The TTAB recently reversed a Section 2(d) refusal of the applied-for WATERLOO SPIKED SPARKLING WATER mark for various alcoholic beverages (with "SPIKED SPARKLING WATER" disclaimed) over the registered mark WATERLOO NO.9 GIN for "spirits" (with "GIN" disclaimed). In re Waterloo Sparkling Water Corp., Ser.

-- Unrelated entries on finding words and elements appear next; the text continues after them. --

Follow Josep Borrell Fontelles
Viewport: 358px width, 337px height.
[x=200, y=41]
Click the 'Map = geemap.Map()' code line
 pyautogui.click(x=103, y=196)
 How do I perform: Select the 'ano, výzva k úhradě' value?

No. 90843090 (TTAB Sept. 30, 2024) (not precedential).
Here, Applicant and Registrant previously had entered into a settlement agreement in connection with a prior civil action between them--but the Examining Attorney argued that the agreement was a “naked consent” that does not overcome likelihood of confusion, because it neither (1) sets forth reasons why the parties believe there is no likelihood of confusion, nor (2) describes the arrangements undertaken by the parties to avoid confusing the public.
The TTAB, however, found that "the settlement agreement is more than a naked consent and is clothed."

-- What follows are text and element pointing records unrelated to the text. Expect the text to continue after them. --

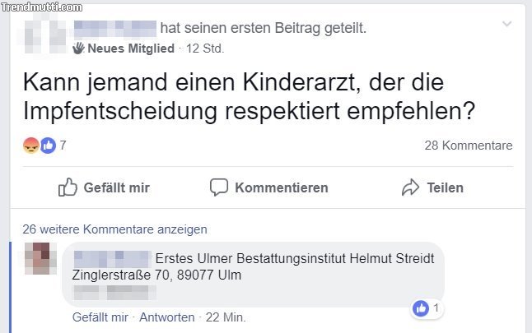This screenshot has width=532, height=333.
Task: Open the post author's profile picture
Action: (x=42, y=37)
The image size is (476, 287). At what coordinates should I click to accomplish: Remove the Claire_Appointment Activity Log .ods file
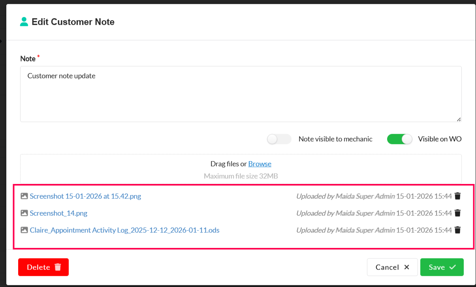(x=457, y=230)
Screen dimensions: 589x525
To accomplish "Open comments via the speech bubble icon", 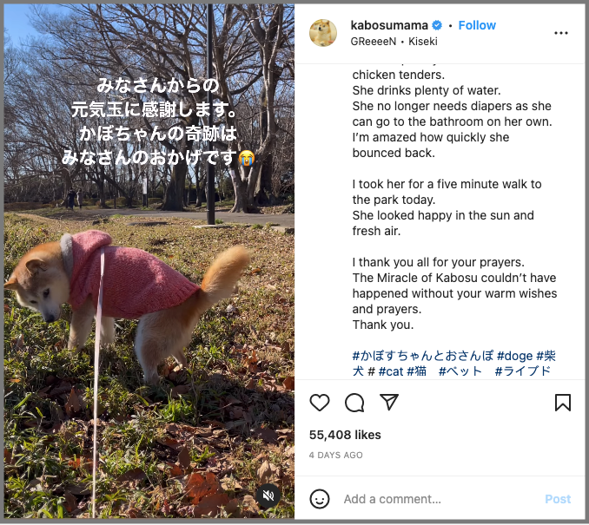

While the agreement was phrased more broadly in terms of a covenant not to sue rather than a typical co-existence agreement, "[t]he parties plainly intended that Registrant's current use and registration of WATERLOO marks for 'spirits' is permitted under agreed-upon conditions." In particular, "the contract includes a provision for Registrant to deliver certificate of label (COLA) approvals to Applicant when they include the word WATERLOO or WATERLOO trade dress." Although a COLA label is more related to compliance with the TTB (Alcohol and Tobacco Tax and Trade Bureau) regulations, it still showed the parties' efforts to cooperate as to labeling so as to avoid confusion in the marketplace.
Although the Examining Attorney criticizes the agreement for lacking specific statements to avoid actual confusion, we can infer from the requirement to deliver COLA labels to Applicant that the parties have an agreement and system to avoid confusion as regards use of WATERLOO for carbonated alcoholic beverages. We find that these provisions are substantively and essentially efforts to avoid actual and future confusion under factor 4 of Four Seasons.

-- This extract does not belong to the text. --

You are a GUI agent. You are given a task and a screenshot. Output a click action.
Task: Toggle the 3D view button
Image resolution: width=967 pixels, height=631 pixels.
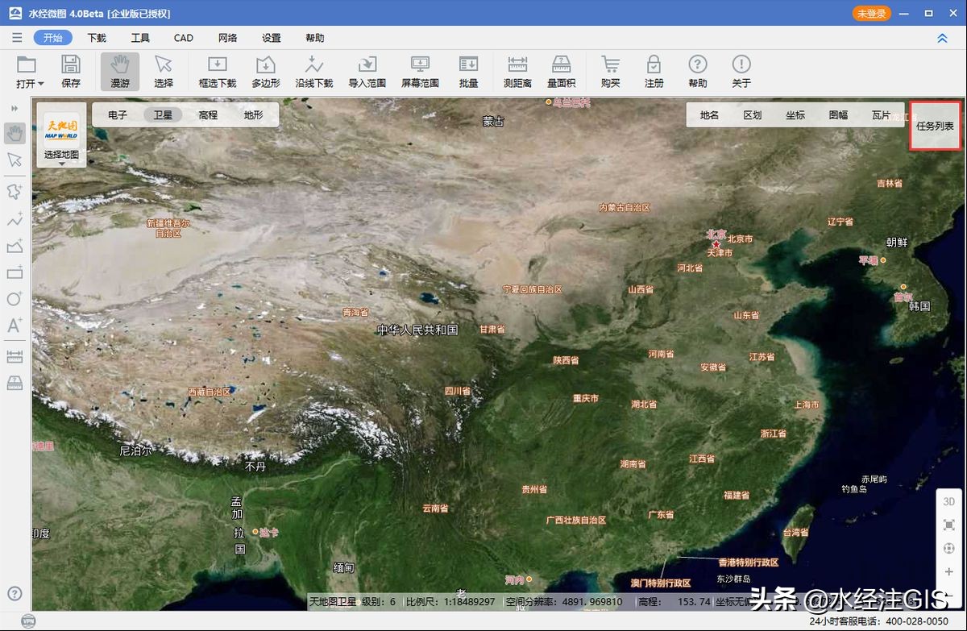948,501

Importantly, the agreement addresses Registrant's consent to Applicant's subject application and right to register WATERLOO SPIKED SPARKLING WATER, implying Applicant's right to use this mark. It provides that the Registrant will “take no further action to oppose or seek to impair, restrict or prevent the registrations of Waterloo's pending trademark application for WATERLOO SPIKED SPARKLING WATER Ser. No. 90843090.” ... The consent to register at the very least “negates the presumption that doubts about likelihood of confusion are to be resolved in favor of the Registrant.” In re Wacker Neuson, Ser. No. 79060553, 2010 TTAB LEXIS 440, *at 27 (TTAB 2010) (citing Donnay Int'l, 1994 TTAB LEXIS 21, at *11).
Thus, the TTAB found that "the consent agreement supports Applicant's position of no likelihood of confusion based on the reasoned analysis of Applicant and Registrant who understand the nature of their businesses," and held that the applied-for WATERLOO SPIKED SPARKLING WATER mark for “Spiked seltzer containing alcohol; ready-to-drink cocktails; alcoholic seltzers; flavored alcoholic seltzer; hard seltzer; alcoholic beverages except beer, wine, and spirits; pre-mixed alcoholic beverages; carbonated alcoholic beverages except beer” is not likely to cause confusion with the registered mark WATERLOO NO. 9 GIN for “spirits.”